Fasting can also have some negative effects on our health like your body is under a certain amount of stress during the fasting period and for women especially our hormones can be thrown off easily and we are normally under a lot of stress as it is so this extra stress can be detrimental to our hormones. With fasting you are severely reducing or consuming no calories at all and this can cause a drop in blood sugar for some people and also cause binge eating after the fast for other people.
There are different types of fasting like a Water Fast which these can be done for 24 hours all the way up to 7 days or more. These type of fasts are best done under the care of a professional because your body is going through extremes if you are doing this the first time or coming from a high calorie diet to nothing at all. I don’t really like Water Fasts, I have done it a couple times and it sucked and I felt so shitty. I also did a 48hour Bone Broth Fast which I felt better doing; this also should be done under the care of a professional but it is much easier because you are giving your body some nutrients and electrolytes to keep you going during the fast.
People like to do water fasting or juice fasting for weight loss and but this can be problematic for a couple reasons; one reason is with a juice fast you are consuming a ton of sugar all day long for multiple days and this can spike your blood sugar and cause insulin problems and actually do the reverse of what you are trying to achieve. Another problem that can arise is people tend to come out of their fasts and consume a lot of calories and most of the time from nutrient poor foods and this can cause or contribute to a bad relationship with food. If you have an eating disorder or bad relationship with food I recommend you stay away from these types of fasts or only do them with a medical professional.

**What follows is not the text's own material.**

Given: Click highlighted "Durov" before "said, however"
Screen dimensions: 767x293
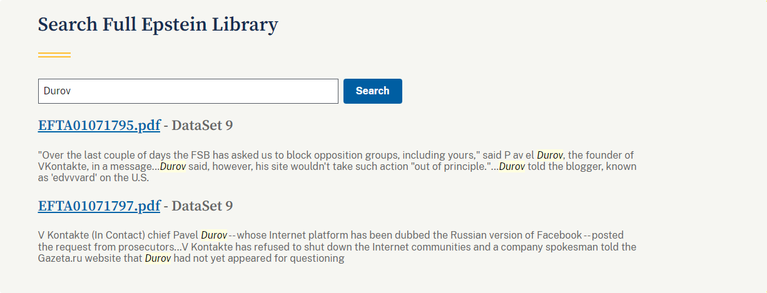Looking at the screenshot, I should [173, 166].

Now lets talk about Intermittent Fasting the hot new trend right now. Intermittent or Block Fasting with where you spend a certain amount of time eating and a certain amount of time fasting. The easiest and most common is 12:12; 12 hours of an eating window and 12 hours of fasting, one very important thing for people to know is that the time you are sleeping counts toward your fasting time. I here from people all the time saying that 12-18 hour fasts are too long and how do you do that? Well counting your sleeping time as part of your time frame really doesn’t make it sound all that bad anymore right!?
Another beneficial fasting window is 16:8 where you stop eating around 6pm or three hours before you go to bed and than fast for 16 hours till around 9-10 am. You can play with the numbers and figure out which works best for you, I go around 14-18 hours each day depending on my work schedule and when we have time for breakfast. Also another great fast is between your meals during the day, your metabolism runs efficiently when you consume your meals with 3-4 hours in between so that you have time to digest and your glucose has more time being stable, depending on what you are consuming you may have huge spikes in your blood sugar and with these huge spikes you creating less resistance to insulin. One of the great benefits of fasting is creating more insulin sensitivity, as you do your fasting of choice each day it creates more healing of your cells and more health benefits like insulin sensitivity.
Intermittent Fasting also has benefits for your brain health like improved overall cognitive function, improved learning and memory, enhances neuron resistance to disease and injury. It also allows the mitochondria to function optimally which is the power house of your cells.
Intermittent fasting is the best type of fasting especially if your just starting out and if you are working on fat loss. Everyone should be doing at least a 12:12 IF, eating before you sleep can interrupt your deep sleep with blood sugar and cortisol spikes and your body has to concentrate on digesting instead of healing the body.